I couldn't open that "wish.com" link. It required a signup/login. Newegg has good deals on flash drives though, many with free shipping.
For anyone curious. I did some more testing. I tried a 32 Gb, fat32 formatted micro-SD card in a USB adapter, and it worked fine. I assume a 32 Gb flash drive would work the same. Then I connected a 1 Tb Seagate Backup Plus USB-3 external drive, formatted with NTFS. It worked too, powered by the Obi, no problem. The Obi200 USB port only supports USB-2 but the drive is USB-2 compatible. It's not speedy though. I downloaded a 500 Mb file and it took about 140 seconds, within my local wired network. Painfully slow. I transferred the same file directly from the drive to my old XP computer through a USB-2 port in 17 seconds.
I did one other test, just for completeness. I plugged the microSD/USB drive into an unpowered 4 port USB hub and plugged the hub into the Obi USB port. It worked. I knew it would but it was easy to test it. The Obi20x USB port does support multiple devices, with a hub. I think that's even documented somewhere. Overall, the Obi firmware team have really done a lot with the USB port. Bluetooth, wifi, file sharing, and external FXO, and all at the same time. Still room for improvement, but credit where it's due. It is impressive. If they could support bluetooth headsets, manage Samba file sharing, and support auto-failover on the FXO port, I'd be even more impressed.
So the remaining question is whether the exFat file system which is used on >32 Gb flash drives, is supported. And for curiosity, if any linux file system is supported, but that's beyond my needs. Probably if I reformat the flash drive to NTFS, any size would work, but I'm still hoping someone has tried this and has the answer. Somebody out there must have an Obi20x and a yuuuge flash drive. It would be nice if Obihai would publish specs for this.

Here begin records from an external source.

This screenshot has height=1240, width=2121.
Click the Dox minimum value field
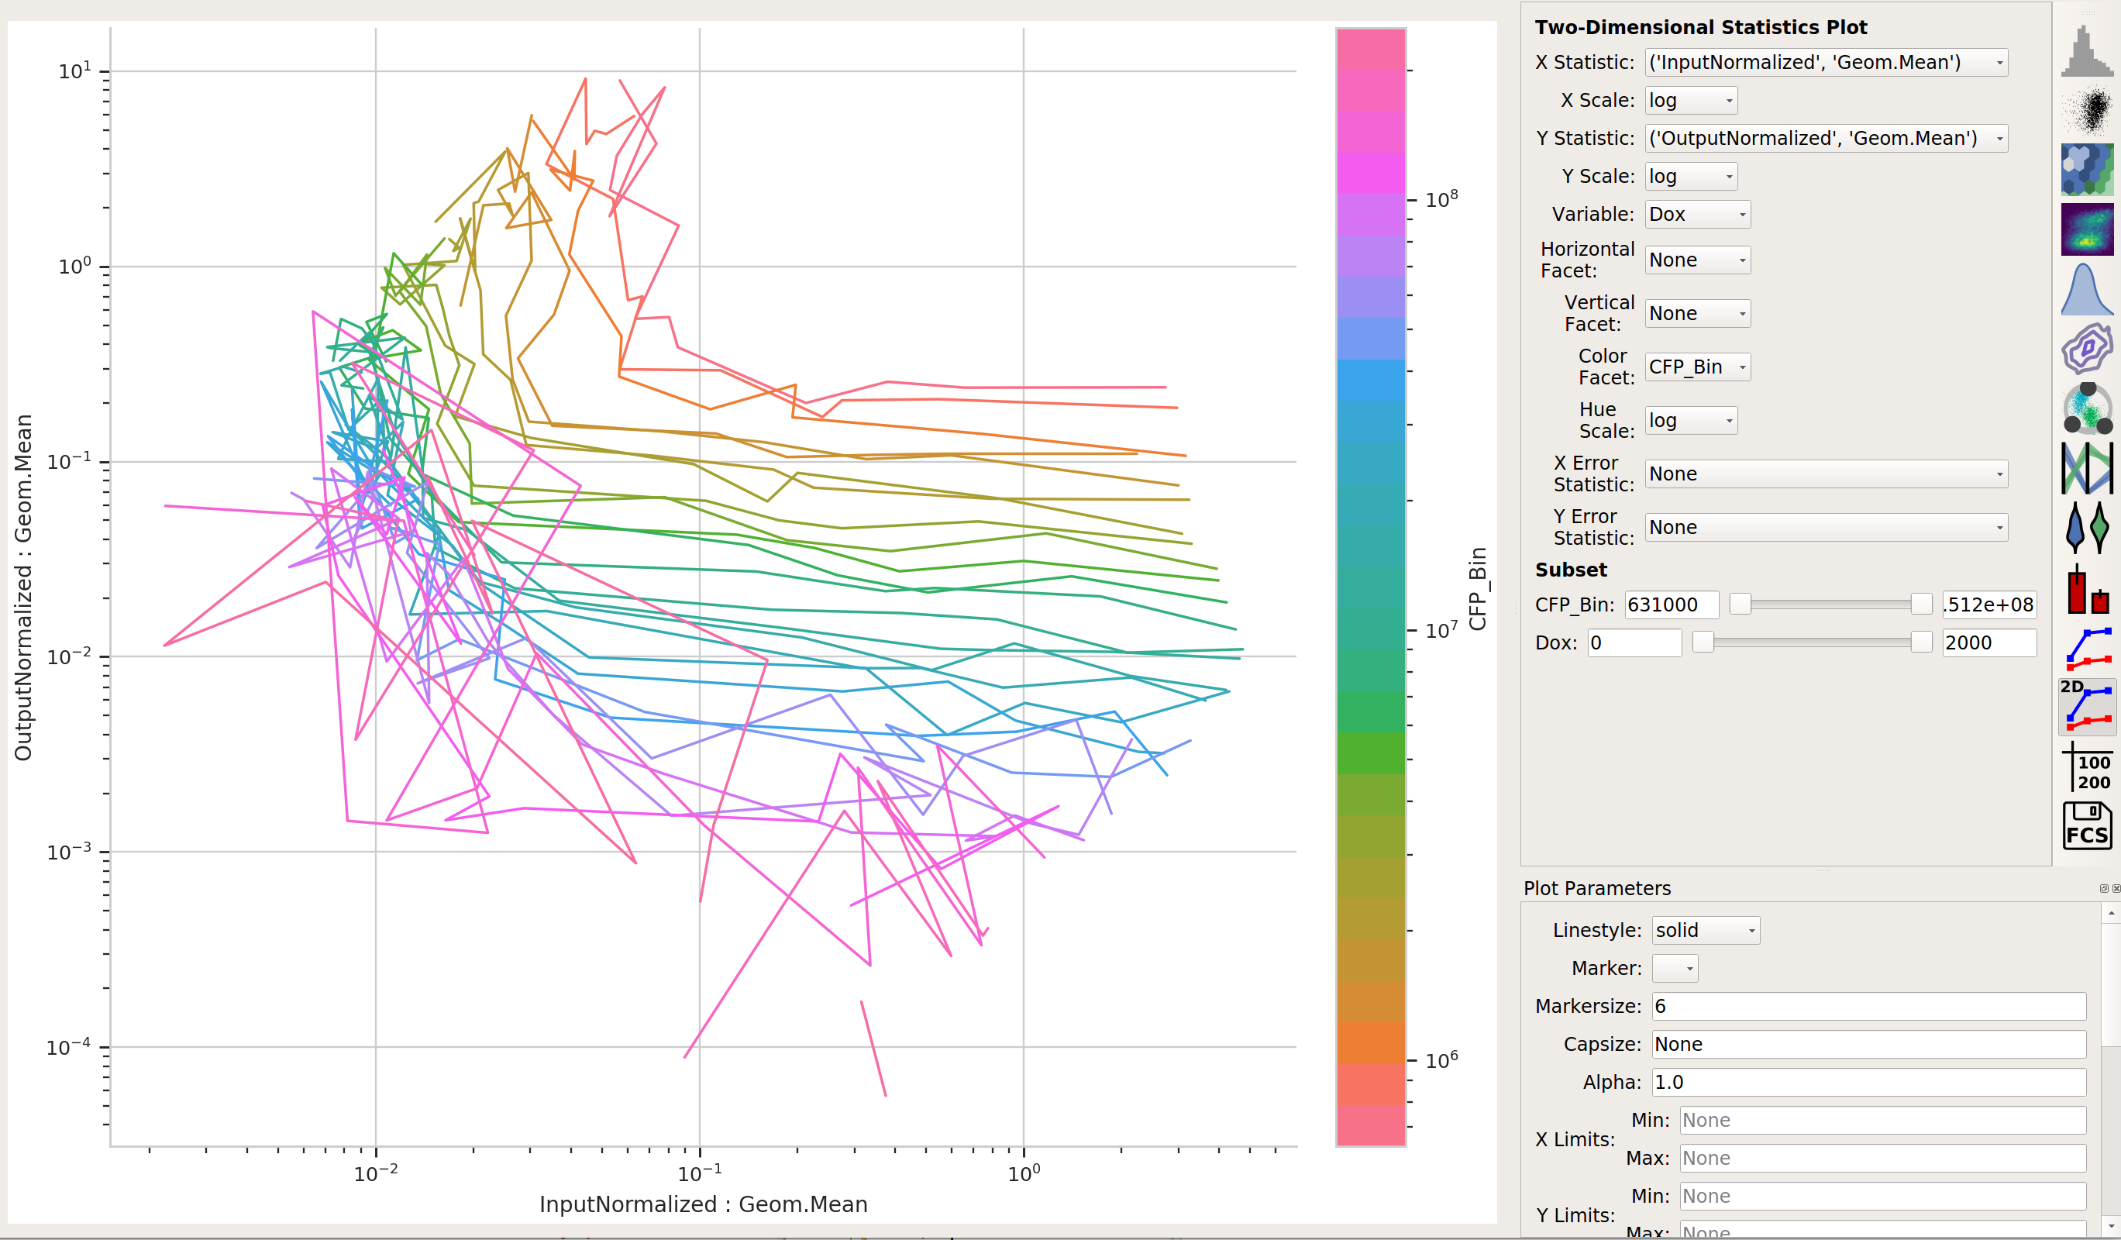[1634, 642]
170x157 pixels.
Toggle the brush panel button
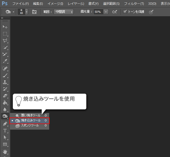point(34,12)
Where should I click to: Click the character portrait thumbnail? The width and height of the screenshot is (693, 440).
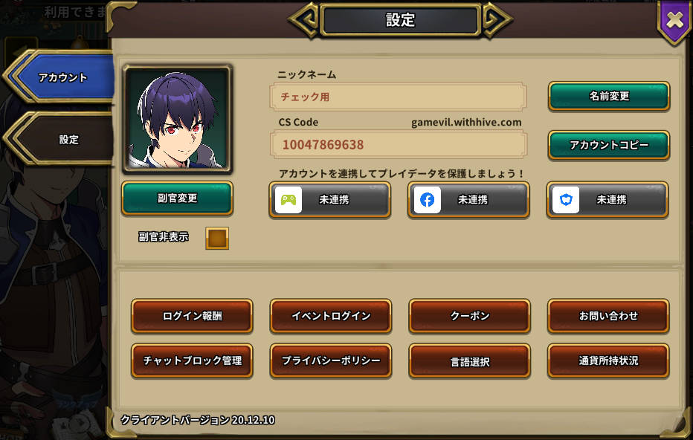tap(177, 119)
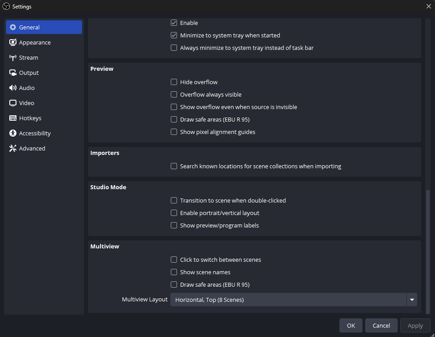Enable Transition to scene when double-clicked

pyautogui.click(x=174, y=200)
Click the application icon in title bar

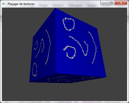[x=4, y=4]
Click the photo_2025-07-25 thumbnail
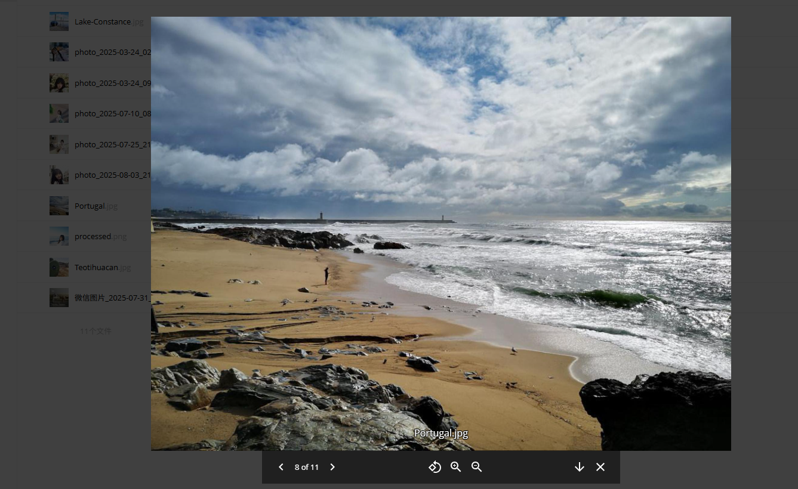The width and height of the screenshot is (798, 489). tap(59, 144)
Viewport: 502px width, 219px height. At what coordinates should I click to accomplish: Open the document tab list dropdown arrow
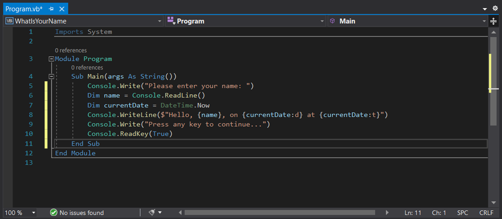point(485,9)
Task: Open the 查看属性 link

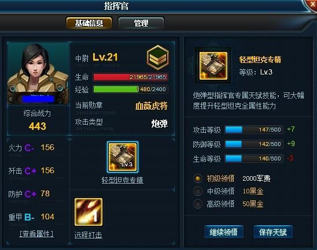Action: tap(36, 234)
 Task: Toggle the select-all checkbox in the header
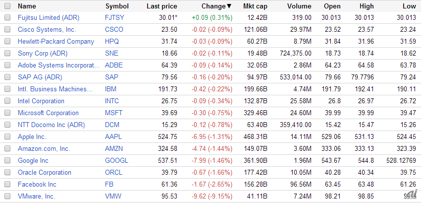coord(7,6)
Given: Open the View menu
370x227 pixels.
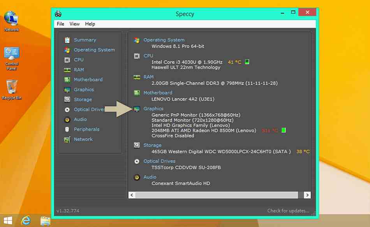Looking at the screenshot, I should point(74,24).
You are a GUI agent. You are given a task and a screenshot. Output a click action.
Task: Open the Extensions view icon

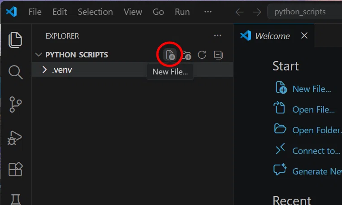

AS for multiple partitions, I suspect only one partition would be seen by the Obi. I did plug in a 2 Gb Sandisk Cruzer flash drive which has a U3 system partition and a data partition. The data partition was recognized but there was no sign of the U3 partition, which mimics a CDROM disk. (Windows assigns the first available drive letter to the U3 partition, as a CDROM, so I guess it's first on the flash drive. The main fat32 partition gets the next drive letter.) Judging from the Obi200 interface, I very much doubt that an Obi will work with more than the first FAT or NTFS partition on any drive.